··· Data provided ···

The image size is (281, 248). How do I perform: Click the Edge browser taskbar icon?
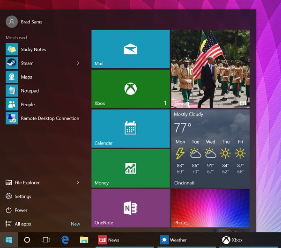pyautogui.click(x=65, y=240)
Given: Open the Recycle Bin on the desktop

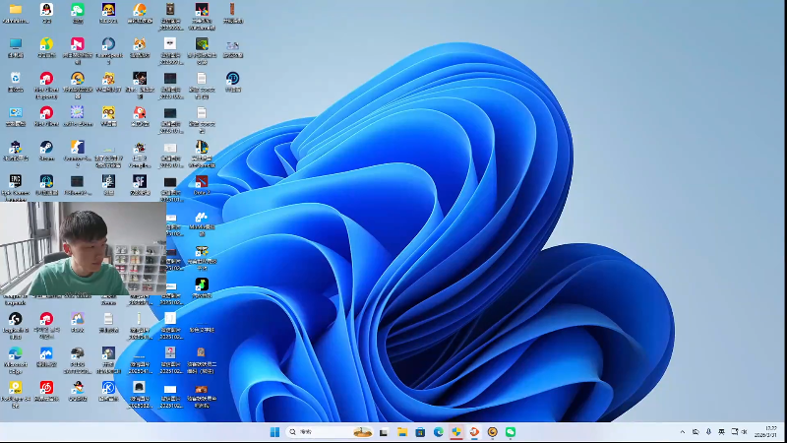Looking at the screenshot, I should [16, 79].
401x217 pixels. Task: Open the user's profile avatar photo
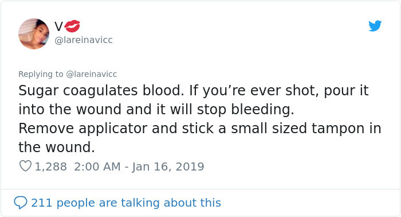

···

Instructions to follow
Rewrite all of the data above as a Markdown table with the columns "Row" and "Line", one row per line, numbering the rows and skipping blank lines. Omit the pictures.

Full answer
| Row | Line |
|---|---|
| 1 | The image size is (281, 248). How do I perform: Click the Edge browser taskbar icon? |
| 2 | pyautogui.click(x=65, y=240) |
| 3 | Given: Open the Recycle Bin on the desktop |
| 4 | Looking at the screenshot, I should [16, 79]. |
| 5 | 401x217 pixels. Task: Open the user's profile avatar photo |